* Assignment *
Quote the cardiac rehab post below word for word, everything from "Understanding the bigger" down to "already underutilized service.".

* Quoted passage *
····················
My very first Day on the Hill was an experience I will not soon forget.
As an Exercise Physiologist of 10 years and an ICR Director, I have conducted hundreds of intensive cardiac rehab (ICR) and cardiac rehab (CR) intake assessments, I understand and can explain common barriers to enrollment in cardiac rehab.
From what I have witnessed, I can attest that Cardiac and pulmonary rehab are at an urgent impasse legislatively. And we must act now. In the remainder of this post, I’d like to first highlight the issues at hand and then share the legislative solutions the AACVPR team and I lobbied for during our time in Washington D.C.
Understanding the bigger picture
In its current state, our industry is struggling with a few key issues that the proposed legislation aims to alleviate.
- Despite CV disease being the number 1 killer of Americans, only 20-30% of qualifying patients participate in CR/ICR (3) due to barriers such as:
- Distance from home to nearest CR facility
- Transportation & transportation costs
- The American Heart Association recently published new research showing the pandemic further impacted ICR/CR participation (1).
- 22% decrease from 2020 to 2021 (1)
- As if that wasn’t enough: 220 cardiac rehab centers closed during the pandemic (4), further limiting access to this already underutilized service.
Why is this important?
As the points below reveal, the need for access to cardiac rehabilitation is at an all-time high.
- NCHS 2021 data indicates heart disease is the leading cause of death in the United States (5)
- In 2012 the CDC and CMS nationally co-led an initiative called The Million Hearts Initiative to avert 1 million heart attacks and strokes by the end of 2026 and set a goal to increase CR participation to 70% (3). Both the American College of Cardiology and the American Heart Association strongly support this initiative.
- CMS 2023 recently proposed a rule referring to CR/ICR as an “underutilized, high-value service”; with goals to extend these services to the patient’s home in underserved areas (7): (rural or other “access deserts” and underserved populations (10))
- Does your state have access deserts? You can visit this NCBI map (10) to identify any access deserts in your home state.
····················
* Information provided *

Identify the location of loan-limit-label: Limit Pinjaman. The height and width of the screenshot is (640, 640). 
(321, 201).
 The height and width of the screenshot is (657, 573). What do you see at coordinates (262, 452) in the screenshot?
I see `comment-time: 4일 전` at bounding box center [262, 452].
····················
* Expected answer *
Understanding the bigger picture
In its current state, our industry is struggling with a few key issues that the proposed legislation aims to alleviate.
- Despite CV disease being the number 1 killer of Americans, only 20-30% of qualifying patients participate in CR/ICR (3) due to barriers such as:
- Distance from home to nearest CR facility
- Transportation & transportation costs
- The American Heart Association recently published new research showing the pandemic further impacted ICR/CR participation (1).
- 22% decrease from 2020 to 2021 (1)
- As if that wasn’t enough: 220 cardiac rehab centers closed during the pandemic (4), further limiting access to this already underutilized service.